Scale values

The axes of continuous variables on plots can be scaled to view the data in different ways. This includes:

  • Changing various options of a continuous scale with ggplot2::scale_x_continuous and ggplot2::scale_y_continuous
    • Includes the axes limits and the breaks
  • Transforming the axes scale from continuous (1,2,3…) to log10 or square root

Tidyverse reference page

Dataset

We’ll recreate many of the plots in the geom_point() chapter, so we’ll load the mushroom_tbl data from the mgrtibbles package (hyperlink includes install instructions). We will extract a random sample of 150 rows with slice_sample().

mushroom_tbl details

#Load package
library("mgrtibbles")
#Set seed for random sampling
set.seed("483")
#mushroom_tbl tibble for demonstration
mushroom_tbl <- mgrtibbles::mushroom_tbl |>
    #Random sample of 150 rows
    dplyr::slice_sample(n = 150, replace=FALSE)
#Reset random seed to normal operation
set.seed(NULL)

Continuous scale

There are many arguments that can be included in ggplot2::scale_x_continuous and ggplot2::scale_y_continuous to effect each of the axis scales. These include:

  • name=: set the label name (can be used instead of labs())
  • breaks=: specify the numbers to be displayed as the major breaks on the scale
  • limits=: Set the upper and lower limit of the axis scale

Full list of options

Note: When using limits R will inform you of the number of rows (i.e. observations) that are not included in the plot. The below plot is missing 70 rows/observations.

mushroom_tbl |>
    ggplot2::ggplot(aes(x = stem_width, y = stem_height)) +
        ggplot2::geom_point() +
        ggplot2::scale_x_continuous(name="Stem width", 
                                    breaks=c(0:10), 
                                    limits = c(0,10)) +
        ggplot2::scale_y_continuous(name="Stem height", 
                                    breaks=seq(from=0, to=20, by=2), 
                                    limits = c(0,20))
Warning: Removed 70 rows containing missing values or values outside the scale range
(`geom_point()`).

Scale transformation

Certain data is better suited to be displayed with log10 or square root scales.

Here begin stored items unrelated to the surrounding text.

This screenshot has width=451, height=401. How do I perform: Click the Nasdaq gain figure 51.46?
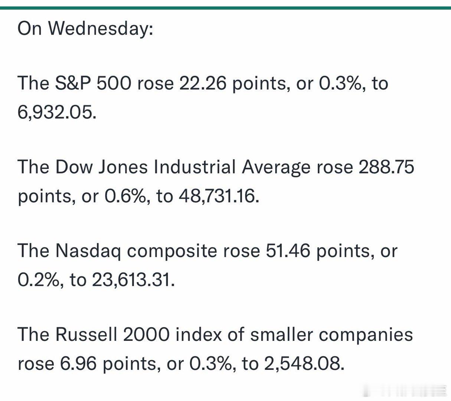coord(288,251)
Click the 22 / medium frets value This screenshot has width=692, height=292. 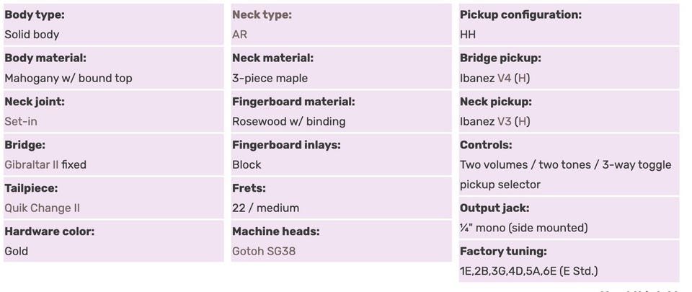(265, 208)
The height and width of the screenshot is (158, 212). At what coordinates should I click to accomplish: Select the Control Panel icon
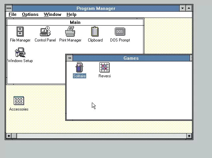[x=45, y=31]
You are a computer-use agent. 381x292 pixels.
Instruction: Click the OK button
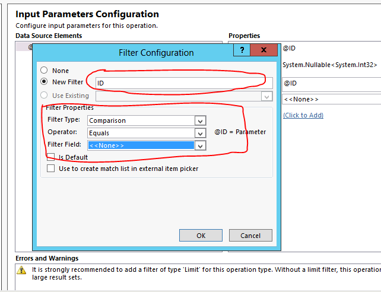coord(201,236)
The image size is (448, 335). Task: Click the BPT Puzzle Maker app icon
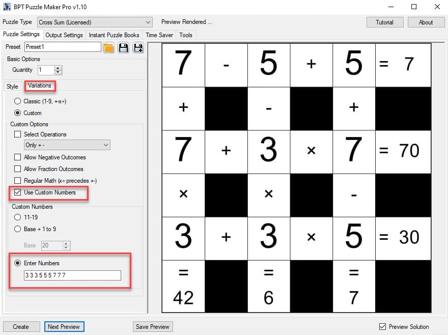pos(7,7)

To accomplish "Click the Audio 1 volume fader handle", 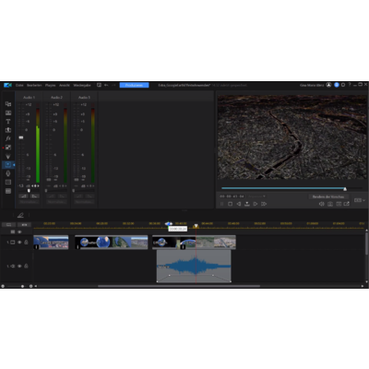I will (21, 137).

These transformations can be carried out with other scale functions that take the same options as ggplot2::scale_x_continuous() and ggplot2::scale_y_continuous().

Full list of options

It is important to note that the values displayed on the axes are not transformed (i.e. values of cm will stay as cm and not log10(cm)). Instead, the distance between values (scale) are transformed. Please see the expandable box below for a comparison.

Below are the same plot with and without scale transformation.

The breaks are chosen to be identical in both for clarity. Notice the scale difference (i.e where the points and values are placed) but the actual values on the breaks are the same (i.e. x values go from 0-50 and y values go from 0-20).

Log10

To convert an axis scale to log10 one of the below components needs to be added:

  • ggplot2::scale_x_log10(): transform x axis to log10 scale
  • ggplot2::scale_y_log10(): transform y axis to log10 scale

Create the default scatter plot. Transform both the x and y axis scales to log10.

mushroom_tbl |>
    ggplot2::ggplot(aes(x = stem_width, y = stem_height)) +
        ggplot2::geom_point() +
        #Log10 scale
        ggplot2::scale_x_log10(name="Stem width") + 
        ggplot2::scale_y_log10(name="Stem height")
Warning in ggplot2::scale_x_log10(name = "Stem width"): log-10 transformation
introduced infinite values.
Warning in ggplot2::scale_y_log10(name = "Stem height"): log-10 transformation
introduced infinite values.

R has given a warning that the log-10 transformation has introduced infinite values. This occurs because log10(0) produces the result -inf in R. This warning can therefore normally be ignored as long as the plot looks fine.

Sometimes this will cause a plot to become empty. This can be best avoided by removing rows were both the x and y axis values equal 0 with filter(). An example of this is below.

mushroom_tbl |>
    #Filter to remove rows with 0 values for stem width and height
    dplyr::filter(stem_width != 0 & stem_height != 0) |>
    ggplot2::ggplot(aes(x = stem_width, y = stem_height)) +
        ggplot2::geom_point() +
        #Log10 scale
        ggplot2::scale_x_log10(name="Stem width") + 
        ggplot2::scale_y_log10(name="Stem height")

Square root

To convert an axis scale to square root one of the below components needs to be added:

  • ggplot2::scale_x_sqrt(): transform x axis to log10 scale
  • ggplot2::scale_y_sqrt(): transform y axis to log10 scale

Create the default scatter plot. Transform both the x and y axis scales to square root.

mushroom_tbl |>
    ggplot2::ggplot(aes(x = stem_width, y = stem_height)) +
        ggplot2::geom_point() +
        #Sqrt scale
        ggplot2::scale_x_sqrt(name="Stem width") + 
        ggplot2::scale_y_sqrt(name="Stem height")